I’ve become a bit outspoken at the appalling lack of junior squash in England. In my squash club it’s pretty much non existent. I’ve got a big issue with that. If I had a bit more time on my hands – which I might have going forwards as the company is doing really well and I’ve got a new leadership team in place – I would want to try and develop junior squash more.
Namibia doesn’t really feature on the global stage in squash, but nonetheless it’s a very popular sport there, much the same as it is in South Africa and elsewhere in southern Africa. Squash in Namibia was so family oriented – Sunday sessions and tournaments followed by barbecues. There was always lots of joviality. It had a big community and family vibe. I was at the centre of that and loved every minute of it.
When I was in Namibia I played Trevor Wilkinson, who was the South African number one or two at the time. I was a young boy aged 16-17, playing in front of a home crowd. The place was absolutely packed. He beat me 9-0, 9-0, 9-0. I remember almost being in tears as I came off. But I respected him so much for it.
Zambia was incredibly strong at squash. I went to play there, as there was a boycott happening in South Africa, with the political situation. At the time, Zambia had a British coach and they were incredibly good. I was overwhelmed with the level of squash the Zambians played and the discipline and fitness they had. I became good friends with one of their top players, Robby Lingashi.

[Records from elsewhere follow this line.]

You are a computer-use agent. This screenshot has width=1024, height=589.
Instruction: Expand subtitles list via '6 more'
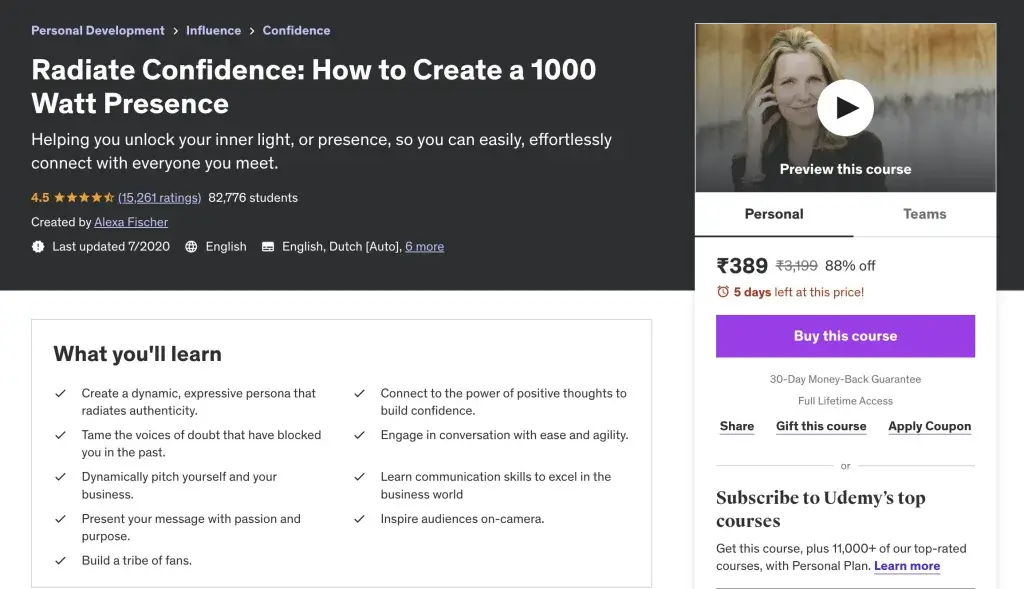(424, 247)
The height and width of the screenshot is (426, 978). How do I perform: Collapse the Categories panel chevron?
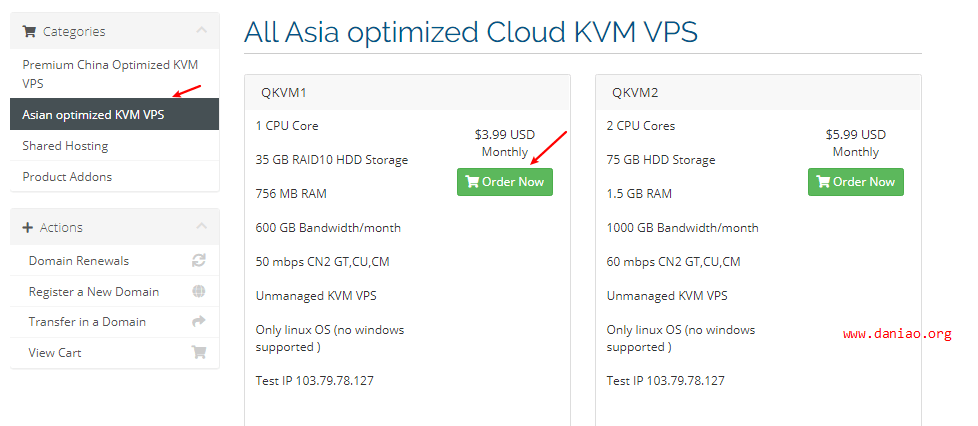pyautogui.click(x=201, y=30)
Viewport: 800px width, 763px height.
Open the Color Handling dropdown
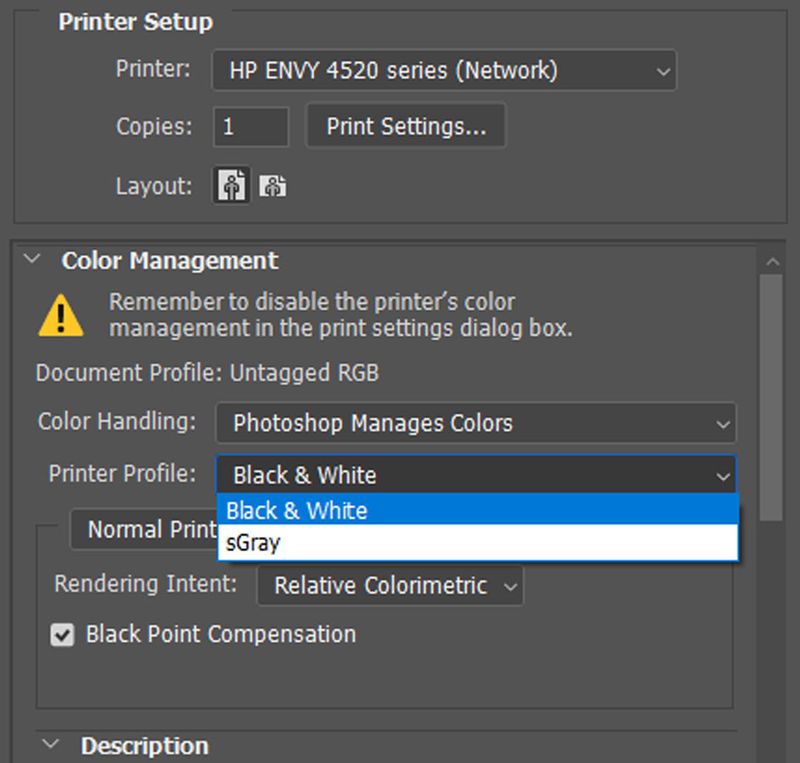[475, 423]
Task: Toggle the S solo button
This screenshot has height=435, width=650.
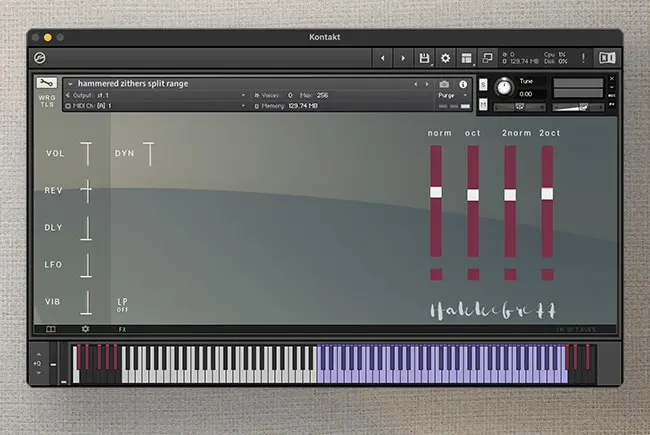Action: tap(484, 85)
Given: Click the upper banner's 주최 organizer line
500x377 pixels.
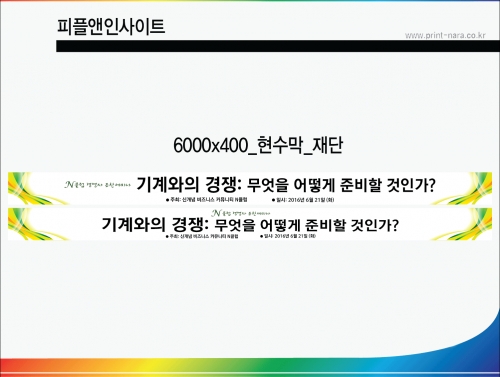Looking at the screenshot, I should point(206,200).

The total prize money for winning the British Open in 1996 was £18,000, which was a pittance considering what you have to put your body through. I never thought I’d be doing anything else but playing squash. And maybe if there’d been a bit more money in squash that would have been the case.
I don’t shout and scream about the fact I played in the British Open. When I’m playing in the Surrey League, it’s not something I speak about unless it’s appropriate. Sometimes they detect my accent and ask me about myself and why I’m in England, and I will tell them the whole story about Egypt – which tends to blow their mind.